Sepanjang langkahnya menyusuri
koridor rumah sakit, Ken merasa
membutuhkan waktu yang sangat lama untuk sampai ditujuan. Beberapa kali dia bahkan mengutuk dirinya sendiri yang tak kunjung tiba diruang ICU.

"Dimana istriku?" tanyanya pada
seorang perawat, ketika langkahnya terhenti tepat di depan ruang ICU.

"Dimana istriku?!" tanyanya lagi, setengah berteriak.

"Istri anda-" Seolah tak ingin mendengarkan jawaban dari perawat yang terkesan lama memberi respon
atas pertanyaannya, Ken langsung menerobos masuk ruang ICU
tanpa menggunakan pakaian khusus yang menutupi tubuhnya.

"Zella . Istriku. Istriku," panggilnya lirih begitu melihat pemandangan yang meremukkan hatinya.

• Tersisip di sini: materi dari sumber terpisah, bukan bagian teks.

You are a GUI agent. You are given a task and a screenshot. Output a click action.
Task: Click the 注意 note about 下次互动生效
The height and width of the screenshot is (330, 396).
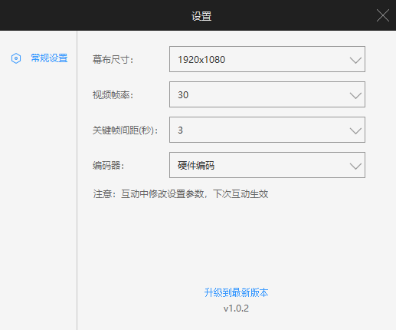click(181, 193)
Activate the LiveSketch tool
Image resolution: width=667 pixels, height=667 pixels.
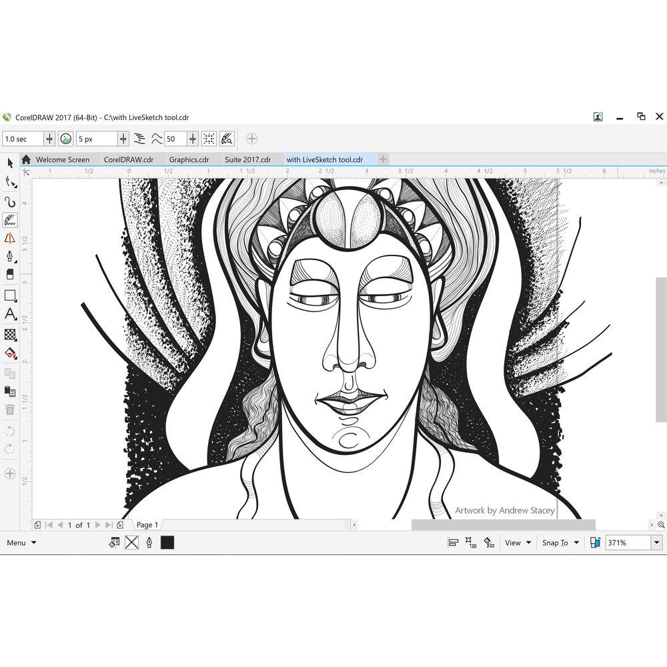coord(10,219)

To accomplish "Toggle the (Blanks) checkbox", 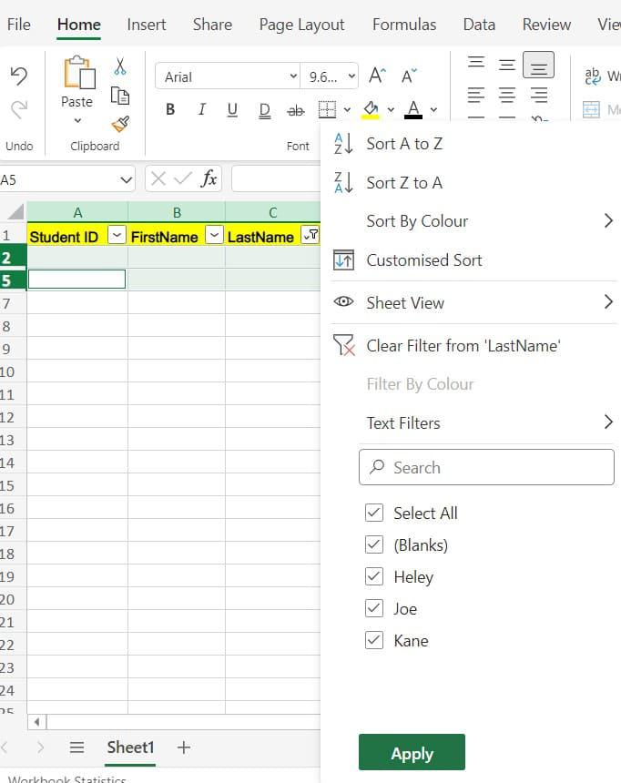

Dua orang dokter dan beberapa perawat lainnya mengelilingi ranjang pesakitan yang menahan tubuh Zella. Salah seorang dokter terlihat sedang memegang sebuah alat seperti setrika dan menggerakkannya tepat diatas
tubuh Zella hingga membuat tubuh lemah tak berdaya itu refleks terangkat keatas.

"200 joule, all clear?"

"Clear."

"360 joule, all clear?"

"Clear." Kira kira seperti itulah interaksi dokter dan para perawat yang sedang menjalankan tugas didalam ruangan dingin itu.

Bersamaan dengan suara yang keluar dari alat monitor yang tersambung dengan tubuh Zella. Beberapa saat tak terdengar lagi suara dari dokter dan perawat. Tatapan mereka terpecah pada Zella dan alat monitor disampingnya. Sementara Ken, tubuhnya seperti kaku dan tak bisa bergerak. Terlebih, saat suara panjang yang berasal dari monitor terdengar memekakkan telinganya. Dokter dan perawat saling tatap menggelengkan kepalanya.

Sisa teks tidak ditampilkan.